**Prompt**. Pick out each line in these entries that contains the string "Januar".

**Given data**.
○ ○ ○ ○ ○ ○ ○

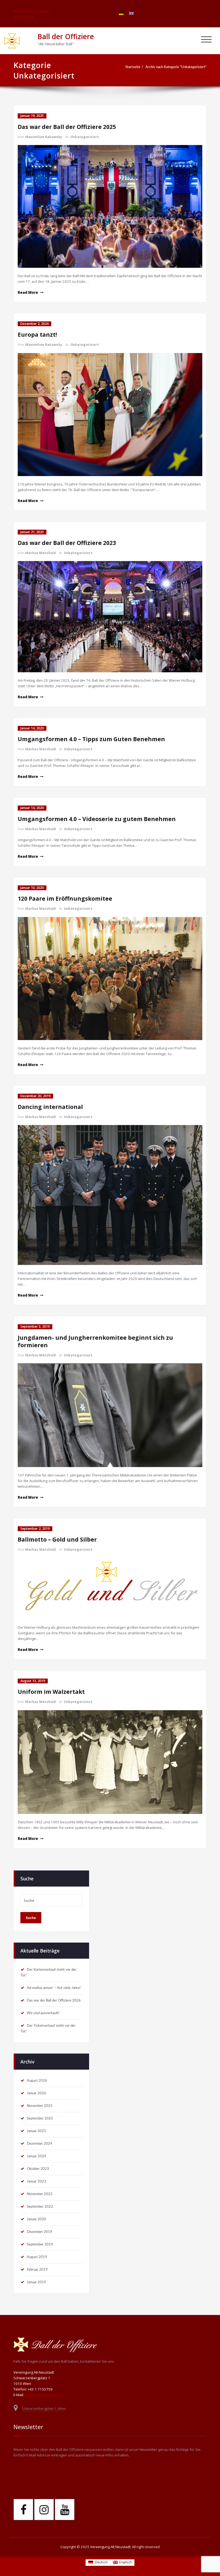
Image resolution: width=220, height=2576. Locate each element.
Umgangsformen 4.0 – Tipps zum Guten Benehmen (91, 739)
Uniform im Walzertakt (51, 1691)
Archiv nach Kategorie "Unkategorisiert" (176, 67)
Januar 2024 (36, 2156)
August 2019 (37, 2257)
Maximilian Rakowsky (43, 137)
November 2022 (40, 2194)
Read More (28, 292)
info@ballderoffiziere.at (44, 2394)
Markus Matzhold (40, 553)
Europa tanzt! (37, 334)
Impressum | (24, 10)
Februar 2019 (37, 2269)
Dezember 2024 (39, 2144)
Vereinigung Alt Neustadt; (111, 2546)
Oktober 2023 (38, 2169)
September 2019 (40, 2244)
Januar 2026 (36, 2093)
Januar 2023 (36, 2181)
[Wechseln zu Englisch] (131, 13)
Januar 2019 (36, 2282)
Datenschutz (23, 16)
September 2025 (40, 2118)
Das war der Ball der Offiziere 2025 (67, 127)
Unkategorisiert (84, 137)
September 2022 (40, 2206)
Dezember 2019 (39, 2232)
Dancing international (50, 1107)
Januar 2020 (36, 2219)
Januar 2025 (36, 2131)
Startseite (132, 67)
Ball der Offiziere (66, 36)
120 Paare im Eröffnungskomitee (65, 898)
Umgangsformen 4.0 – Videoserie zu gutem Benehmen (97, 819)
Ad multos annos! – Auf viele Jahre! (54, 1988)
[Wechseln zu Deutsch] (121, 13)
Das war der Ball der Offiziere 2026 (54, 2000)
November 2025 (40, 2106)
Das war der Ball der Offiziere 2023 (67, 543)
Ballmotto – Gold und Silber (57, 1539)
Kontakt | (42, 10)
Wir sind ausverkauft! (43, 2013)
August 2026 (37, 2081)
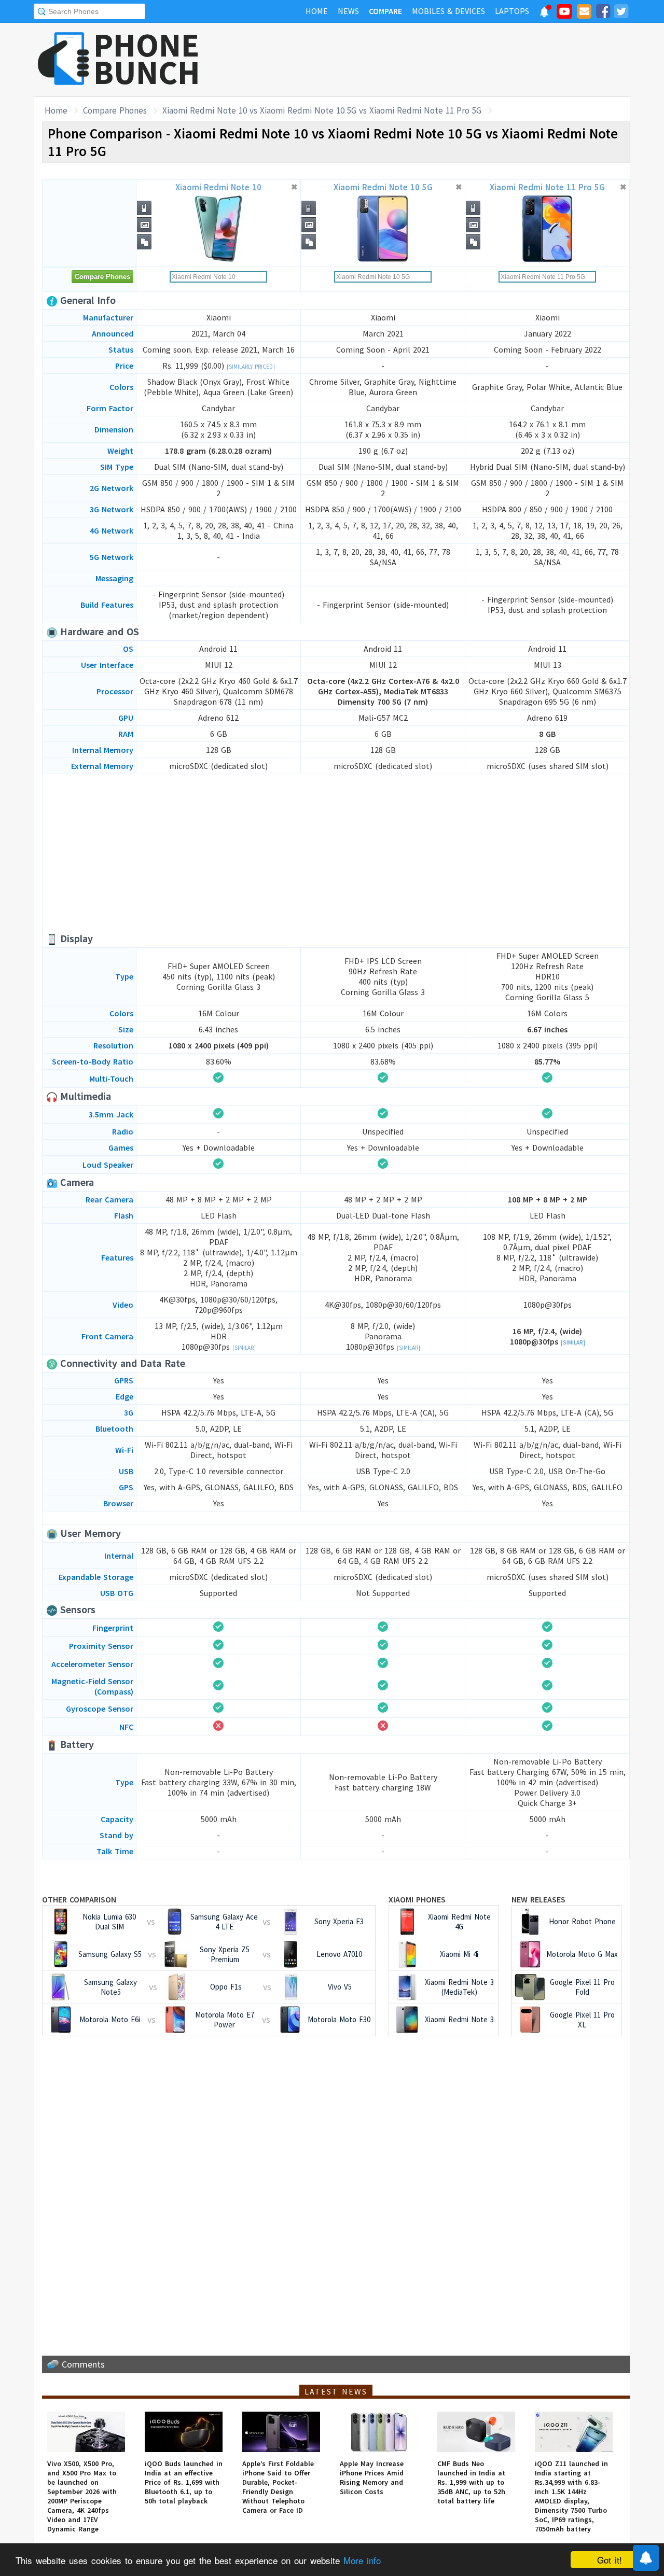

○ ○ ○ ○ ○ ○ ○

**Problem solution**.
Januar 2024 (36, 2156)
Januar 2026 (36, 2093)
Januar 2023 (36, 2181)
Januar 2019 (36, 2282)
Januar 2020 (36, 2219)
Januar 2025 (36, 2131)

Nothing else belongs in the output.